Prevalence, risk factors, and pregnancy outcomes of cervical cell abnormalities in the puerperium in a hyperendemic HIV setting

Hopolang C Maise 1,*, Dhayendre Moodley 1, Motshedisi Sebitloane 1, Suzanne Maman 2, Benn Sartorius 3
PMCID: PMC5718951  NIHMSID: NIHMS909402  PMID: 28960293

Abstract

Objective

To investigate the impact of cervical cell abnormalities detected in the puerperium in association with HIV-1 infection on pregnancy outcomes.

Methods

The present study was a secondary data analysis of pregnancy outcomes, Pap smear results, HIV results, and participant demography from a behavioral intervention randomized controlled trial of 1480 pregnant women aged 18 years or more conducted at a periurban primary health clinic in South Africa during 2008–2010. The Pap smear was performed 14 weeks after delivery.

Results

In total, 564 (38.1%) women were HIV-1-positive and 78 (8.0%) of 973 women with a categorized Pap smear result tested positive for cervical cell abnormalities; 42 (4.2%) women had low-grade squamous intraepithelial lesions (LGSILs) and 7 (0.7%) had high-grade lesions (HGSILs). In an adjusted analysis, HIV infection was significantly more common among women with LGSILs (28/42 [66.7%]) or HGSILs (6/7 [85.7%]) when compared with the other Pap smear categories (P<0.001). The rates of premature birth, low birth weight, and non-live births were similar among HIV-infected and -uninfected women with abnormal cervical cytology.

Conclusion

Pregnant women with HIV were more likely to be diagnosed with higher grades of squamous cell abnormalities than those without HIV. There was no association between squamous cell abnormalities/HIV comorbidity and adverse pregnancy outcomes.

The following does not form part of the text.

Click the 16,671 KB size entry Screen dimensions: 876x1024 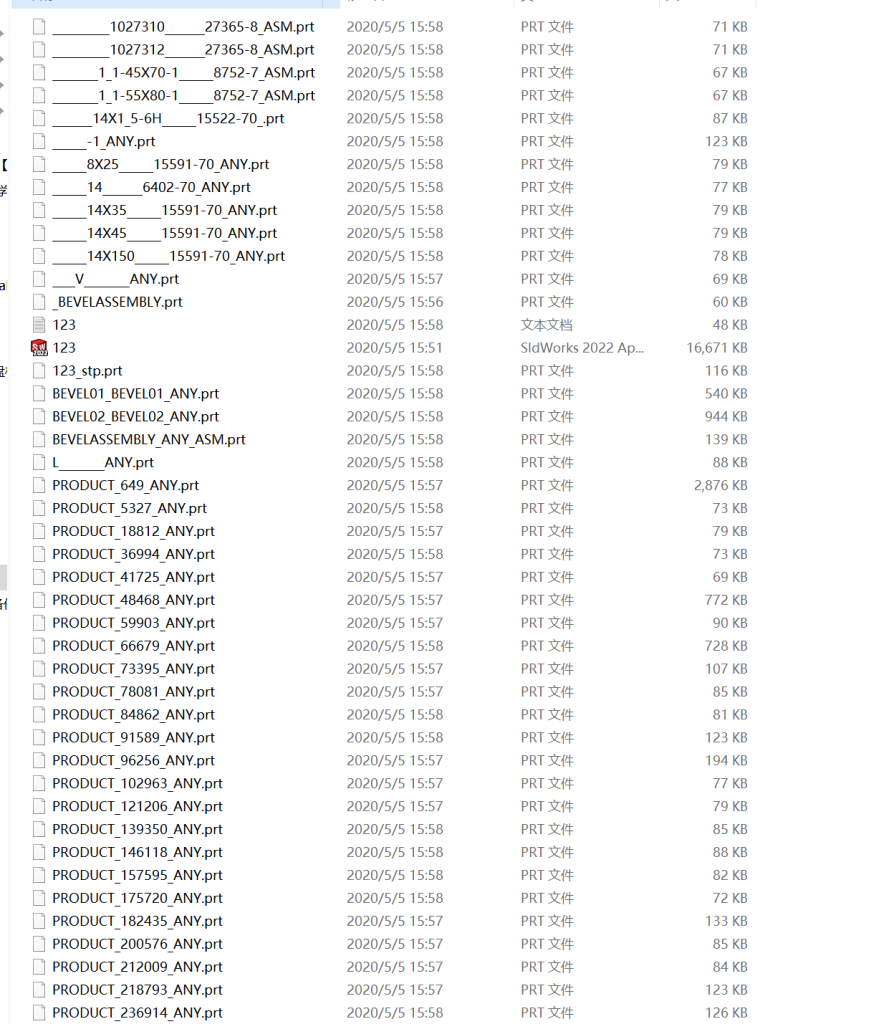click(717, 347)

Keywords: Birth outcomes, HIV, Pap smear, Puerperium, Squamous cell abnormalities

1 INTRODUCTION

In 2015 alone, an estimated 526 000 new cases of cervical cancer were reported globally, and in the same year, an estimated 239 000 women died from the disorder [1]. Cervical cancer is the leading cause of cancer-related death in women in most parts of Sub-Saharan Africa [1]. Persistent infection with a high-risk type of HPV is associated with the disease: of the 15 high-risk types, HPV-16 and HPV-18 account for 70% of cases of cervical cancer [2].

Cervical cytology and HPV testing are currently the most effective screening tools used in the prevention of cervical cancer [3]. Cervical cancer precursors can be detected by cervical cytology, commonly known as the Papanicolaou (Pap) test. Consistent evidence indicates that HIV-positive women have a higher prevalence of HPV infection, the infection is more persistent, and the prevalence of pre-invasive cervical lesions is higher [4]. In 2014, cervical cancer was ranked in the top 10 causes of death among women in South Africa, which is also one of the four countries globally with the highest HIV prevalence in women of reproductive age [5,6]. Moreover, there is growing evidence of a high prevalence of high-risk HPV infection and cervical intraepithelial neoplasia (CIN) 2/3 among HIV-infected women of reproductive age in South Africa [7,8].

Studies of cervical lesions in pregnancy are sparse, and the available studies report a low but a wide range of prevalences of cervical cancer (0.1–12 per 10 000 pregnancies) and CIN (0.13–0.27 per 10 000 pregnancies) [9,10]. There is no evidence that pregnancy itself increases the rate of CIN progression to invasive carcinoma [11,12]. Pregnancy outcomes have also been reported as unaltered by cervical cancer or CIN [9]. A multivariable analysis of more than 3000 women with a HPV prevalence of 10% concluded that HPV was not an independent risk factor for preterm delivery [13].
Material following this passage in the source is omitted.